Muscle-related complications of fenofibrate therapy are rare. They result from the fact that the risk related to therapy with gemfibrozil in combination with a statin is often applied to fenofibrate [46]. However, the metabolism of fenofibrate is completely different from that of gemfibrozil, and it does not cause a significant increase in plasma concentration of statins or the risk of rhabdomyolysis (which is 15 times lower than with gemfibrozil) [46–49]. For example, in the ACCORD study [32], a significant increase in the concentration of creatine kinase (CK) over the normal level (ten times) was observed only in ten (0.4 %) subjects receiving fenofibrate and in nine (0.3 %) subjects receiving placebo. In the FIELD study [31], the most serious complication – rhabdomyolysis – developed only in three subjects receiving fenofibrate and in one subject receiving placebo. To further minimise the risk of myopathy during combination therapy, it is recommended that fenofibrate be taken in the morning and a statin in the evening, so that peak blood concentrations do not overlap [47–49]. Another type of therapy is an alternate-day therapy – new studies on the use of fenofibrate in combination therapy for hyperlipidaemia indicate that the effectiveness of therapy with atorvastatin and fenofibrate taken either on the same day or on alternate days is comparable [47–49]. It is worth emphasising that the meta-analysis showed that combination therapy with statin and fibrate is comparatively safe as therapy with statin only [49].

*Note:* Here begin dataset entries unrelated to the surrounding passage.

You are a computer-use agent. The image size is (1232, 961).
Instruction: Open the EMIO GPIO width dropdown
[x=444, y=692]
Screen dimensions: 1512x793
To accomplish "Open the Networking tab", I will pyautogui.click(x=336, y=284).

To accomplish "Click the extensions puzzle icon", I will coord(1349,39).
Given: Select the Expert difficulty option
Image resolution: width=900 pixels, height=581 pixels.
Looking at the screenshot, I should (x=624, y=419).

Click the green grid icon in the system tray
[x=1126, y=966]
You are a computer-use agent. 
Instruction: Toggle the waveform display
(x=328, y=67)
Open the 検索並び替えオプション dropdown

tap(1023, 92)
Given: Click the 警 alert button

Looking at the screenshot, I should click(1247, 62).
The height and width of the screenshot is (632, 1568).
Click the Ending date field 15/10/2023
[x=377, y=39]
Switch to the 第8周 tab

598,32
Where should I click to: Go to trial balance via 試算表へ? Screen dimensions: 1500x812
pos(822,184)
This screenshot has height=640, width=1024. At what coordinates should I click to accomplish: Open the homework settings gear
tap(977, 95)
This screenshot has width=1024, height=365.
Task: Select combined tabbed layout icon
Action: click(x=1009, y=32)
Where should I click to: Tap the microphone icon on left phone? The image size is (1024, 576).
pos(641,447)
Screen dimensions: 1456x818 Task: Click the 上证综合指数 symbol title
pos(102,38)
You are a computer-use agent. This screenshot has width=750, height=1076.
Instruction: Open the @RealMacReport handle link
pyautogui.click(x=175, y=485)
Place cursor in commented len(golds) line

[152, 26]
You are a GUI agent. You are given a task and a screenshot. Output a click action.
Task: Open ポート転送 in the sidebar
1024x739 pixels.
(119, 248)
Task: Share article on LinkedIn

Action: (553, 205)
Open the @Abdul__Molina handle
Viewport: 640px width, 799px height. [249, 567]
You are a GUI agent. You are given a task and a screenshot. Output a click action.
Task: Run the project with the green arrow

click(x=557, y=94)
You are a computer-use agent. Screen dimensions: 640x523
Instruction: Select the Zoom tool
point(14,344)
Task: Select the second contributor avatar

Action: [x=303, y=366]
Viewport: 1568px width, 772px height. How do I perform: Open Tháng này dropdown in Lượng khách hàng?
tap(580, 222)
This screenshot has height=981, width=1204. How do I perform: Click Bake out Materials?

An adverse effect of fibrates on kidneys is usually seen in CKD patients. There is some risk related to accumulation of the fenofibrate main metabolite – fenofibric acid and the development of myositis and rhabdomyolysis leading to acute renal failure [50, 51]. In patients without CKD, fenofibrate may lead to a slight increase in blood levels of creatinine – e.g. in the ACCORD study, in the first year of fenofibrate therapy, persistent insignificant elevation of creatinine levels was seen (increase from 0.93 to 1.1 mg/dL), but interestingly a similar increase was seen in the placebo group (from 0.93 to 1.04 mg/dL) [32]. In addition, therapy with fibrate was not associated with an increased need for dialysis (75 subjects in the fenofibrate group and 77 subjects in the placebo group). Taking into consideration all the data, it is recommended that fenofibrate be not used in patients with severe impairment of renal function (eGFR <30 mL/min/1.73 m²); when using fenofibrate in other patients, blood levels of creatinine should be monitored and renal function should be assessed – according to the European guidelines, preferably once a year [51]; according to the American guidelines, prior to therapy initiation, within 3 months of therapy initiation and then periodically every 6 months, bearing in mind that in patients with moderate impairment of renal function (eGFR 30–59 mL/min/1.73 m²), the daily dose of fenofibrate should not exceed 54 mg [52].

During therapy with fenofibrate, a significant increase in aminotransferase level, exceeding three times the upper limit of normal (ULN), is possible (in about 6 % of patients). Liver damage may occur as soon as after several weeks or after many years of therapy with fenofibrate and is dose dependent [39–44].